EXERCISE AIM> Reproduce the data verbatim, from the line containing "The image size is (600, 573)." through the line containing "[x=107, y=16]", including both of those lines.

EXERCISE INPUT>
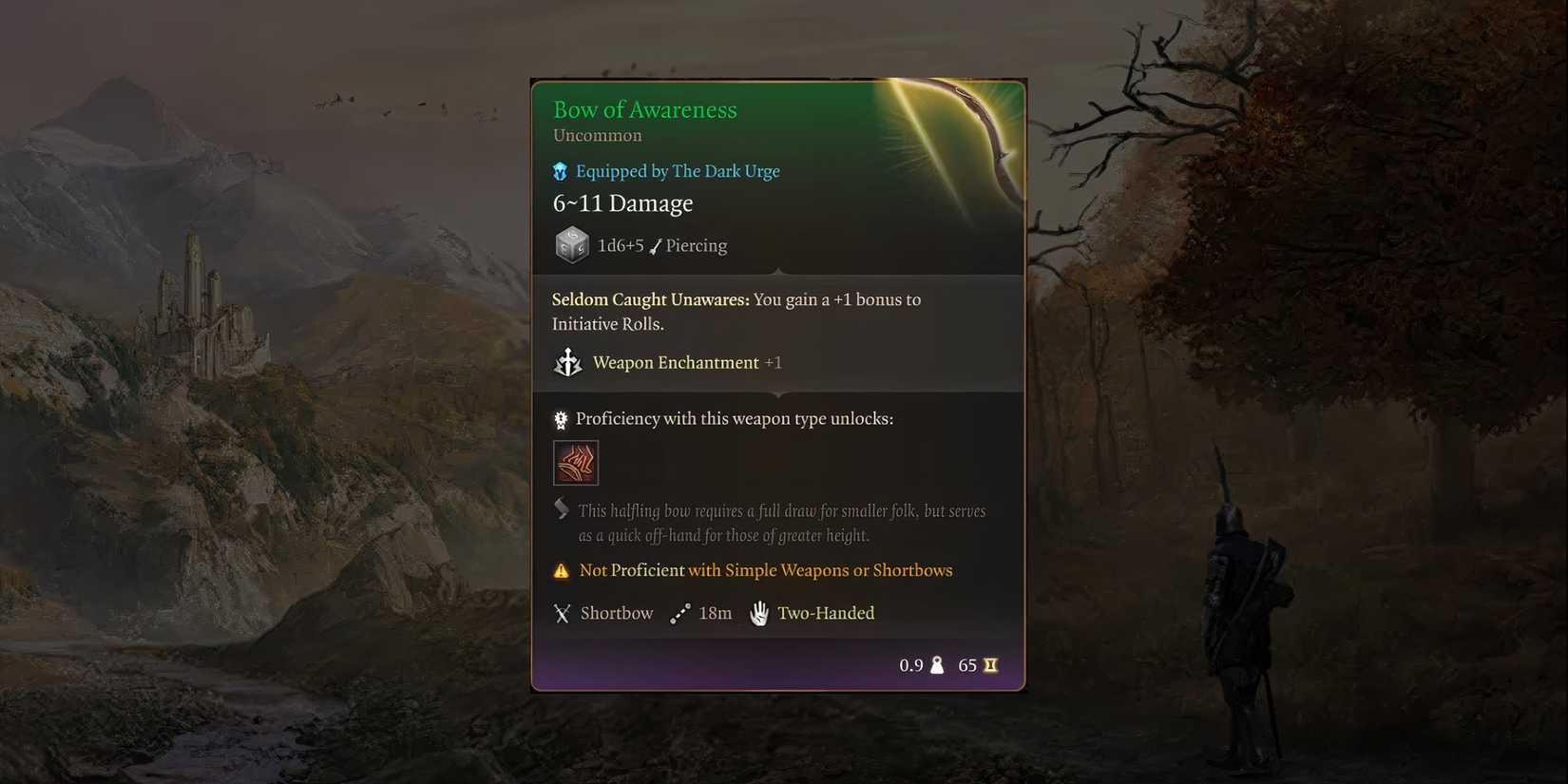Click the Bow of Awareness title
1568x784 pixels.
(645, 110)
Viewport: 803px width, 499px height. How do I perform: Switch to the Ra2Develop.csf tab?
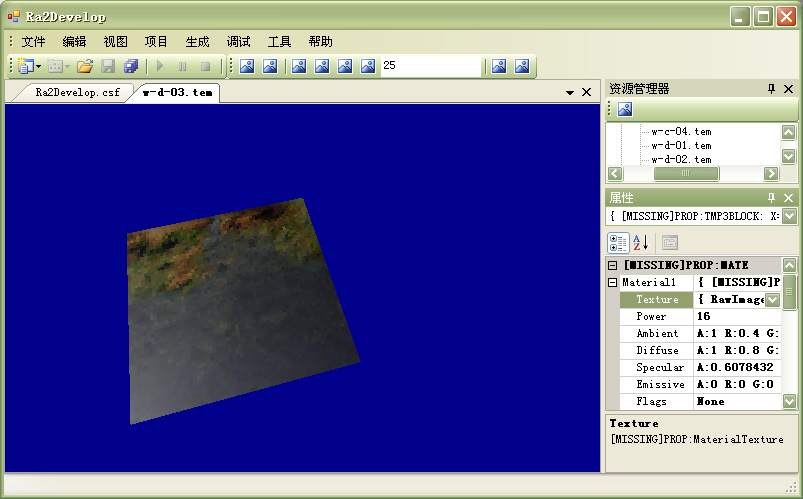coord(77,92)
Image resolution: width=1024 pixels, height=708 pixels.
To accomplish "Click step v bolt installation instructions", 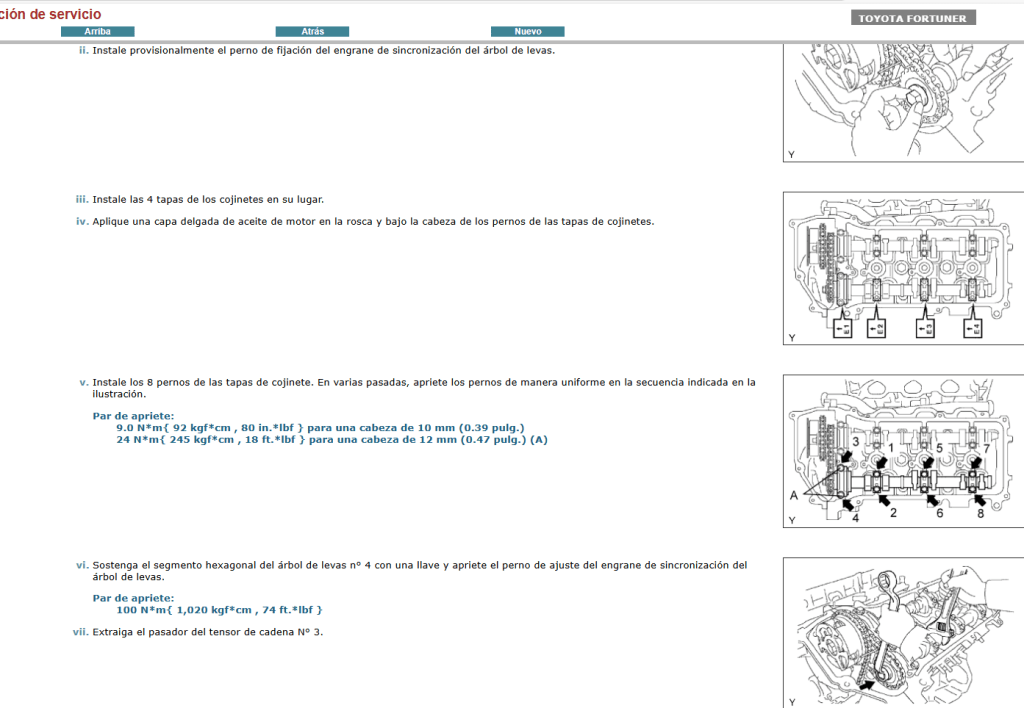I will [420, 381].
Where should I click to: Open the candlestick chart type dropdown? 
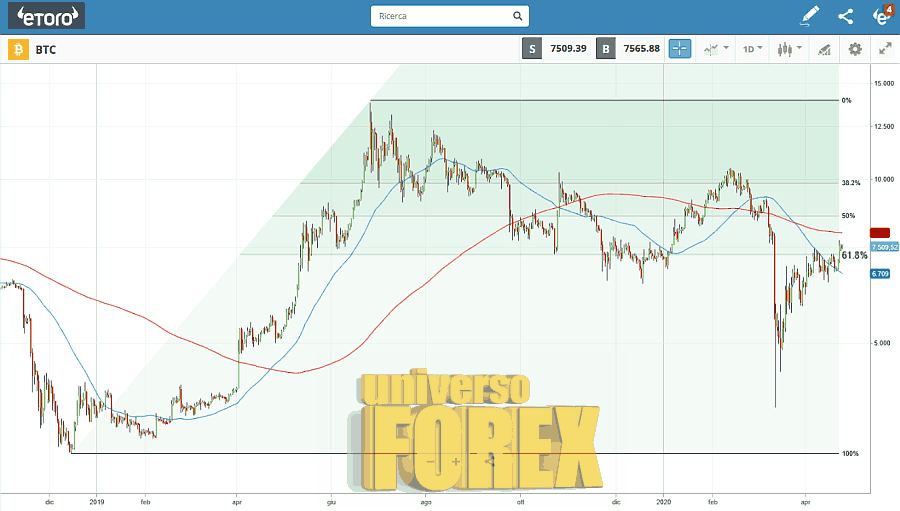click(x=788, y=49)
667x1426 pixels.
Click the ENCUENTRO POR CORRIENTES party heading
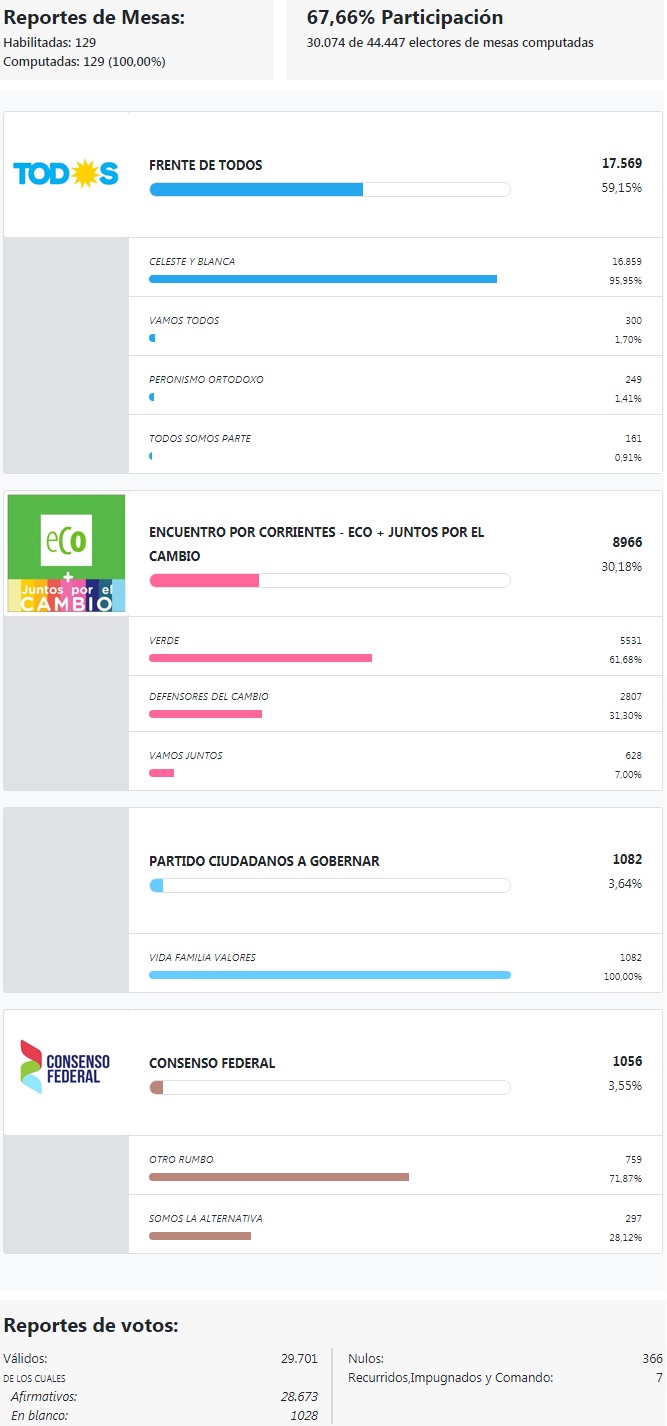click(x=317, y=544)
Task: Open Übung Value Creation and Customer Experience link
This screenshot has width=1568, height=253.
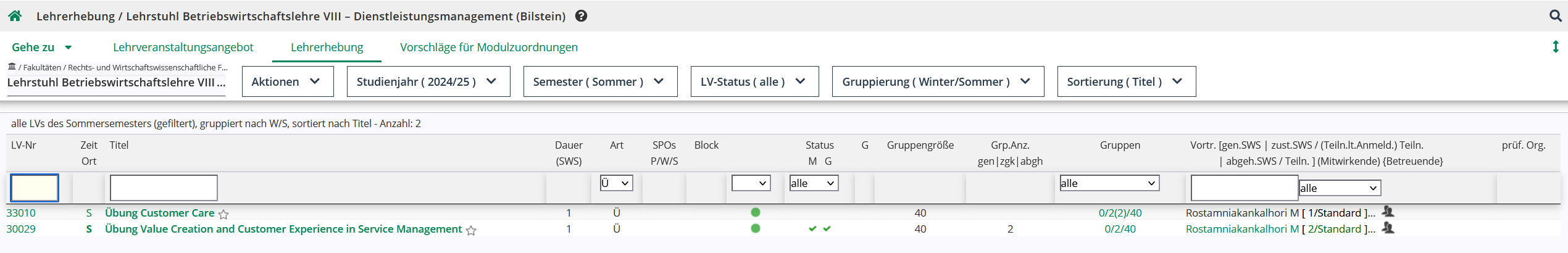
...
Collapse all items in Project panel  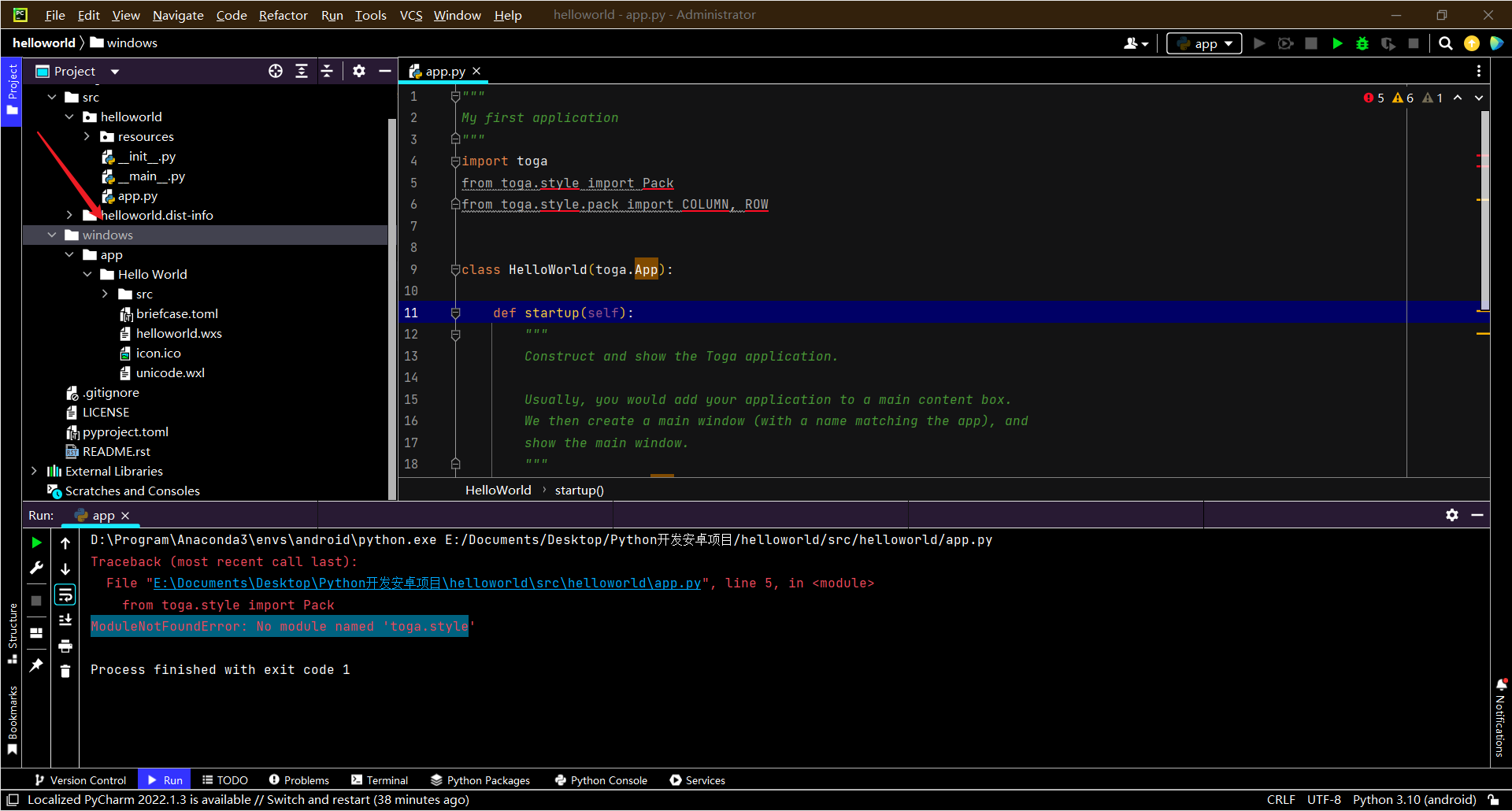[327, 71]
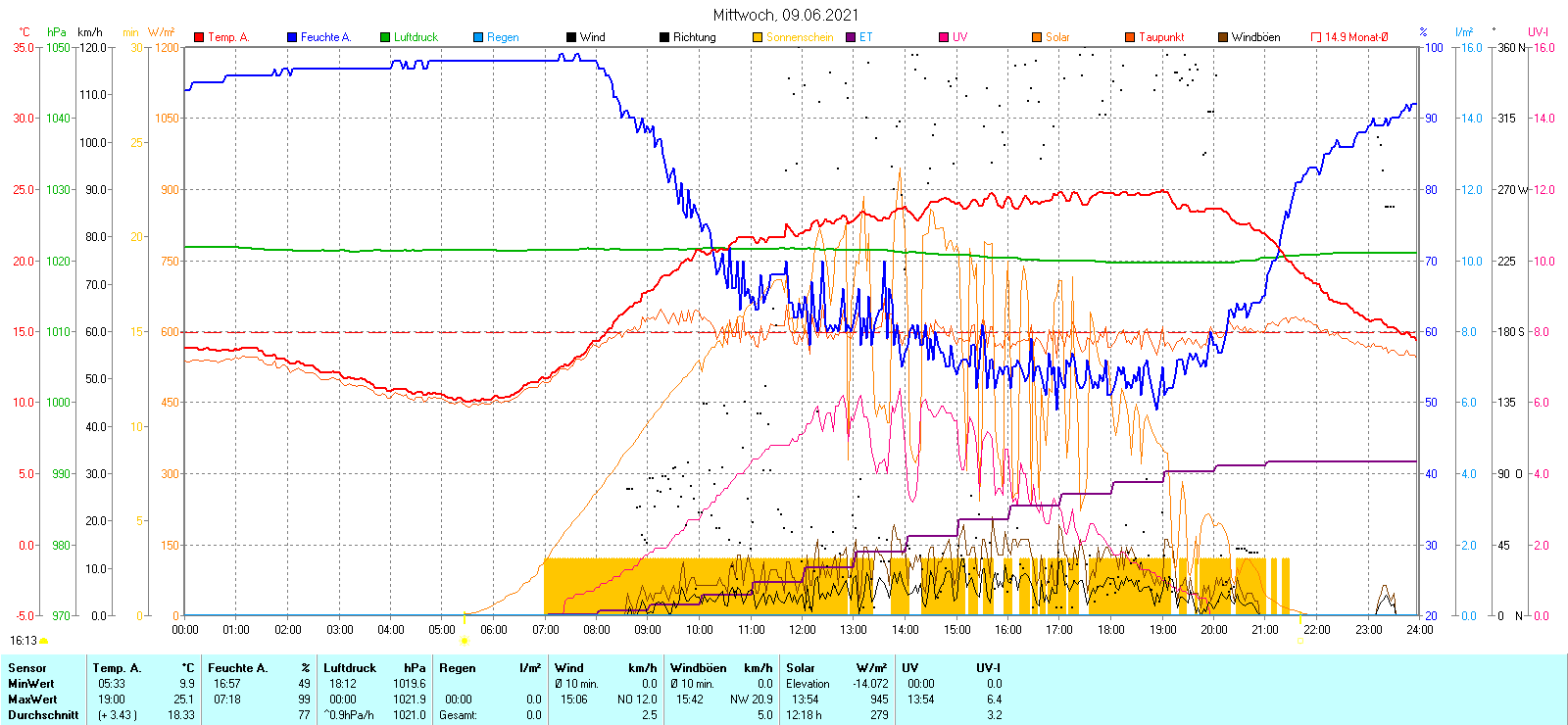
...
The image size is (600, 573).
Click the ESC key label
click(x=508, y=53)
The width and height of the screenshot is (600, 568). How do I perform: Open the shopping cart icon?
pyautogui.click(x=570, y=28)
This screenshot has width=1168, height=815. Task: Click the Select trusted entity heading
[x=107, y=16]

RESULT FOR THIS TASK>
The image size is (600, 573).
Click the ESC key label
click(x=508, y=53)
The width and height of the screenshot is (600, 568). How do I perform: Open the shopping cart icon?
pyautogui.click(x=570, y=28)
This screenshot has width=1168, height=815. Task: Click the Select trusted entity heading
[x=107, y=16]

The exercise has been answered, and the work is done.